H. Conrad Cunningham
29 November 2017
Copyright (C) 2017, H. Conrad Cunningham
Acknowledgements: These slides accompany Chapter 11 “Expression Language Parsing” of the in-work textbook “Introduction to Functional Programming Using Haskell”.
Advisory: The HTML version of this document may require use of a browser that supports the display of MathML. A good choice as of November 2017 is a recent version of Firefox from Mozilla.

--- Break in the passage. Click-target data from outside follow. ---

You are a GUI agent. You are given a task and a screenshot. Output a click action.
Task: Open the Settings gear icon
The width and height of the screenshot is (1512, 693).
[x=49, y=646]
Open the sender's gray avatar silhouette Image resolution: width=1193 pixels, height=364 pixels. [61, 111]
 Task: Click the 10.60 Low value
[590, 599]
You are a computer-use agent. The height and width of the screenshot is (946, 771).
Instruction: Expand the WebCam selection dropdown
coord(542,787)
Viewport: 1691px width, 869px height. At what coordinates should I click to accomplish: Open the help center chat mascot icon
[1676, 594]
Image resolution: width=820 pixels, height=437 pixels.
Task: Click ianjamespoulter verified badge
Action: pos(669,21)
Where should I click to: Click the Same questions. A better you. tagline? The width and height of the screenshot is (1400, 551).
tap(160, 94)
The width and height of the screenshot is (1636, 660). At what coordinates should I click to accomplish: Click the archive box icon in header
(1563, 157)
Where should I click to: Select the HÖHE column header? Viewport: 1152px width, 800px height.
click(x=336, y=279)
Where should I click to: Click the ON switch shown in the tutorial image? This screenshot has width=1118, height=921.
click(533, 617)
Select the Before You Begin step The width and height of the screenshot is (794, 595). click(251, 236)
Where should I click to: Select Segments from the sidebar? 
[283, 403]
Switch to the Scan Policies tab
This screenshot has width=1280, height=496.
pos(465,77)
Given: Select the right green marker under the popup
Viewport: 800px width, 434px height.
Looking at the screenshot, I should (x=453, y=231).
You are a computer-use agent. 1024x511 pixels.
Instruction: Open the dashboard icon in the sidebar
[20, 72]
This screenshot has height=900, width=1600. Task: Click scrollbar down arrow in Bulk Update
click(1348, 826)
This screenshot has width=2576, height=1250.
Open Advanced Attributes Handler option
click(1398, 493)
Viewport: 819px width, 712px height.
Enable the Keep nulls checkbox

Introduce basic parsing and lexical analysis concepts
Explore lexical analysis using Expression Language lexer
Introduce recursive descent parsing and templates
Explore recursive descent parsing using Expression Language parser
Reinforce Haskell programming concepts for larger programs
Abstract_Synax module AbSynExpr
Values module Values
Environments module Environments
Evaluator module EvalExpr
Lexical_Analyzer module LexExpr
common to both parsers
Prefix syntax
Recursive descent Parser module ParsePrefixExpr
Read-Evaluate-Print Loop (REPL) module PrefixExprREPL
Infix syntax
Recursive descent Parser module ParseInfixExpr
REPL module InfixExprREPL
Parser (syntactic analyzer)
Approach in Expression Language interpreter
Hand-written recursive descent parser
Informally called lexer, scanner, or tokenizer
Phases (often combined)
Scanner – breaks character stream into lexemes (words)
Evaluator – determines syntactic category of lexeme (not Evaluator module)
Infix expression with whitespace
30 + ( x1 * 2)
30
+
(
x1
*
2
)
-- Context-free grammar (CFG)
<expression> ::= <term> { <addop> <term> }
<term> ::= <factor> { <mulop> <factor> }
<factor> ::= <var> | <val>
| '(' <expression> ')'
<val> ::= [ '-' ] <unsigned>
<var> ::= <id>
<addop> ::= '+' | '-'
<mulop> ::= '*' | '/'
-- Regular grammar (same as prefix grammar)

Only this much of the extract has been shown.